しかし近年、ドラマシリーズ「THE LAST OF US」や、映画『人狼ゲーム 夜になったら、最後』などが高い評価を受けており、ゲーム実写化の映像作品に変化が訪れている。特に前者は、多くの賞も受賞している。
なぜ最近になってゲームの実写化がうまくいくようになってきたのか? その理由はいくつかあるだろう(ペドロ・パスカルの存在は理由のひとつだ)。Amazonプライム・ビデオの新作シリーズ「フォールアウト」の共同クリエイターを務めるジョナサン・ノーランは、テレビ版や映画版で描かれるストーリーより、ゲームの世界のほうが「より洗練され、おもしろく、魅力的」であることが多いからだと考えている。
結末が複数あるなら、“忠実な実写化”はない
ノーランが最初に「Fallout 3」(フォールアウト3)を始めたのは2009年、『ダークナイト ライジング』の脚本を執筆しようとしていたころだ。プレイしてみて驚いたという。ノーランはゲーマーで、それまでも常にゲームをプレイしてきた。しかし「Fallout 3」は、彼の言葉を借りれば「非常に野心的で、細部まで美しく想像されていて、超暴力的で、政治的風刺が効いていて、ダークでエモーショナルで、それでいて面白く、奇妙で、愛嬌もあってヘンテコ」だったのだ。
「Fallout」「BioShock」「Portal」のようなゲームには、ノーランいわく「パンクロックな感覚」があるという。「ゲームは奇妙なチャンスをものにし、奇妙かつ予想もしないことを瞬間的にやってのけるのです。わたしは映画が大好きですが、映画ビジネスというものは、伝えたいストーリーをつくっていくなかで、非常にコンサバティブな道を続けて通り抜けなければなりません。スタジオが赤字になることを恐れるために、過去に成功したことと同じことをやろうとする業界なのです」
ノーランが「Fallout」実写化への参加を決めたのは、そういう実情を踏まえた上で挑戦してみたいと思ったからだ。一般的に、ハリウッドが実写化する場合、原作の世界観を拡張することが多い。例えば、文章でしか表現されていない世界をビジュアル化してつくりだしたり、ときに大衆受けするキャラクターを加えたりすることもある。
しかし、ゲーム実写化、特にRPGが原作の場合は、その世界観をうまく縮小する必要がある。(映画やドラマを)観る人は、ゲームをプレイする人のような主体性はもち合わせていない。また、ゲームの場合は、あるプレイヤーが体験したストーリーが、別のプレイヤーが体験するストーリーとはまったく異なる場合もある。

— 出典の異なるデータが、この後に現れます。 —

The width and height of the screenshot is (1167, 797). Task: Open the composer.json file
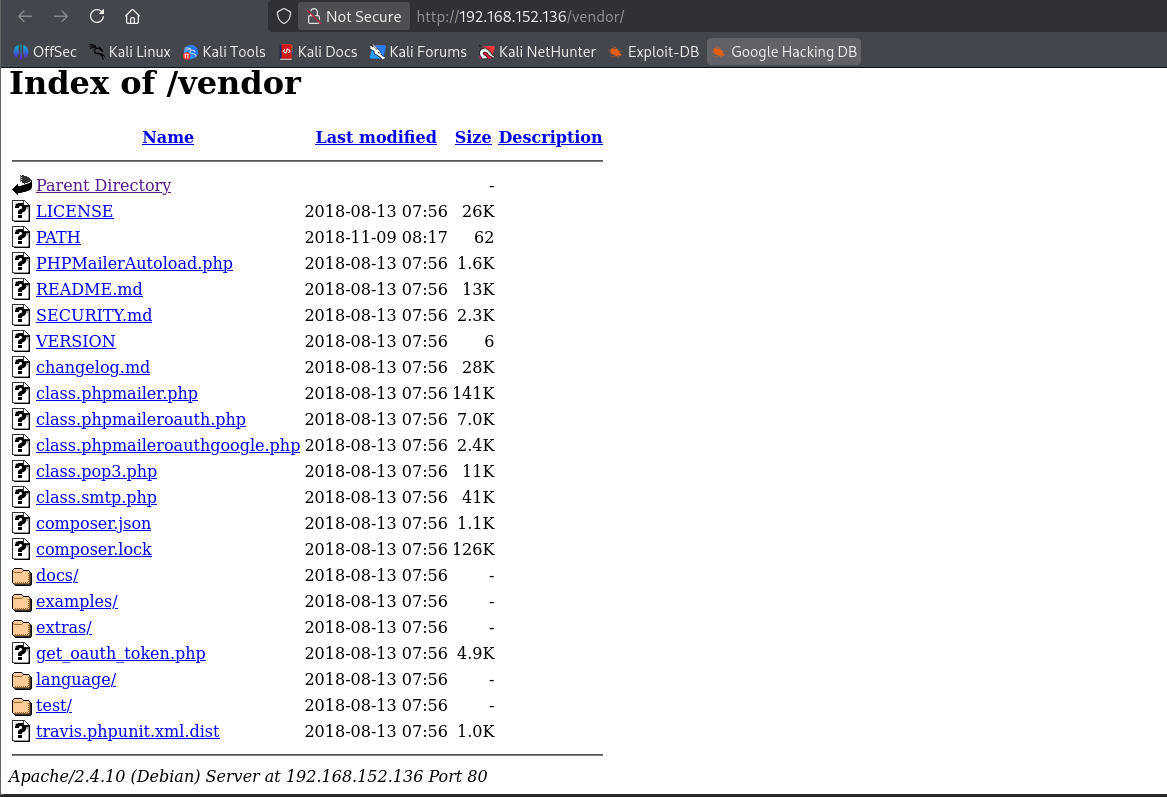click(x=93, y=523)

「Fallout」のようなゲームには、共通のモンスター、悪役、目的など一連の基準はあるものの、プレイヤー個人によるゲーム中でのさまざまな選択が反映され、エンディングはそれぞれで異なることがある。つまり、ゲームの忠実な実写化というものはない、ということになる。ゆえに、ノーランと、「Fallout」シリーズのゲームディレクターで製作総指揮者であるトッド・ハワードは、ゲームにあるストーリーのシーンを実写化するのではなく、ゲームの世界観のなかでオリジナルストーリーを展開することにしたのだ。
プレイできないキャラクターの物語も
ノーランは、オリジナルストーリーを紡ぐ役割をプロデューサーのグレアム・ワグナーとジェニーヴァ・ロバートソン=ドウォレットに託した。ふたりは、ウォルトン・ゴギンズ、エラ・パーネル、アーロン・モートンが演じる3人のキャラを軸にストーリーを展開することにした。

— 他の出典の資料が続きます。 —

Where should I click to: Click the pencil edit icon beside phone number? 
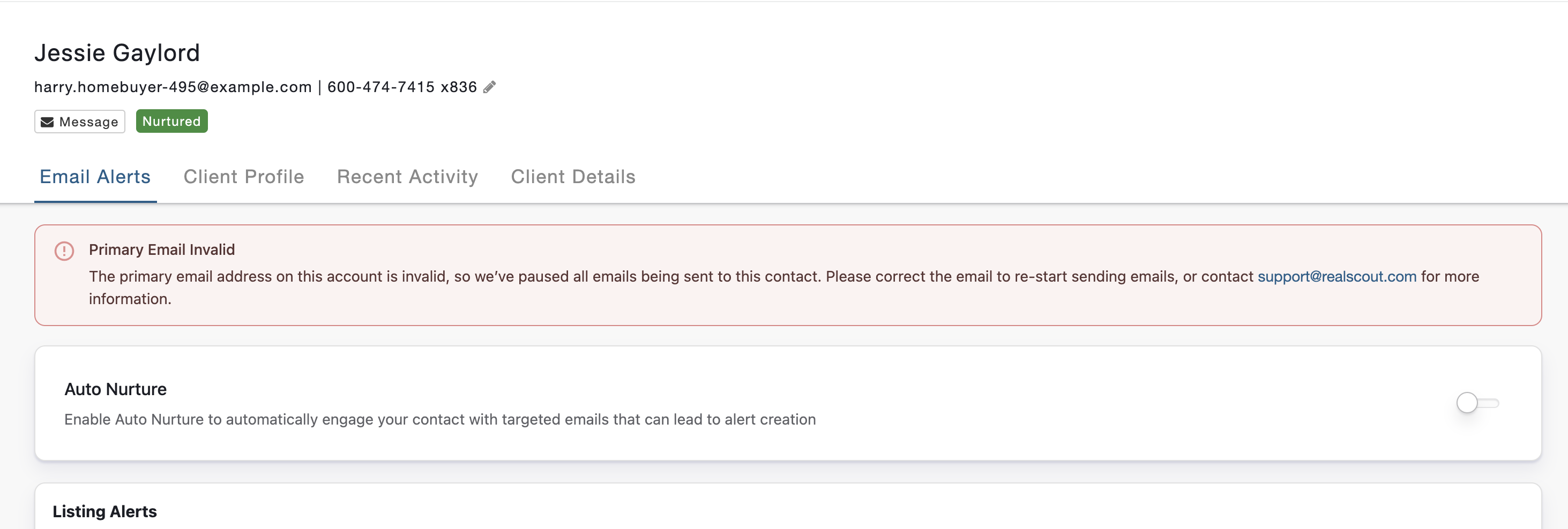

どのキャラクターも、それぞれの人生の転機のタイミングで物語に登場する。ゴギンズが演じるのは「グール」になってしまった元カウボーイ映画のスター俳優だ。冷酷な無法者である彼の性格は、最初の爆弾投下から219年もの間の喪失感が積み重なってできたのだと想像せざるを得ない。モートンが演じるマキシマスは元孤児で、軍事組織のBrotherhood of Steel(BOS)に属しており、功績をあげようと努力している。パーネル演じるルーシー・マクレーンは、シェルターである「Vault」居住者で、誘拐された父(カイル・マクラクラン)を探すためにウェイストランドへと出ていく。
「Brotherhood of Steelが長年直面してきたジレンマ、苦境、物事の異なる捉え方、そのすべてが興味深いと思います」そう語るのはワグナーだ。「『Fallout』のゲームではほとんどの場合、プレイヤーはVault居住者としてスタートします。そうすることで、小さな場所からクレイジーな新しい世界を探検するという流れができます」
ワグナーとロバートソン=ドウォレットは、今回の物語のなかにゲームではプレイできないキャラクターである「グール」も取り込むようにした。「Falloutの世界ではアンタッチャブルな存在なので、見てみたいなという想いがありました」というワグナー。
全体の雰囲気を「綱渡り」で決めた
「Fallout」の世界観には、核によって滅亡した後の世界がどれだけ悲惨で複雑であるかを、風刺するギリギリのブラックジョークがつきものだ。爆発による雲を見た子どもが発する「あーぁ」という台詞、性的なジョーク、滑稽なくらい大げさすぎる虐殺シーンなど、悲惨な状況をユーモアとのバランスをとりながら描き出している。
ワグナーは、シリーズ全体の雰囲気を決めるのは、まるで綱渡りをするようだったという。過剰にバカバカしくするときもあれば、死ぬほど真剣にしなければならないときもあったからだ。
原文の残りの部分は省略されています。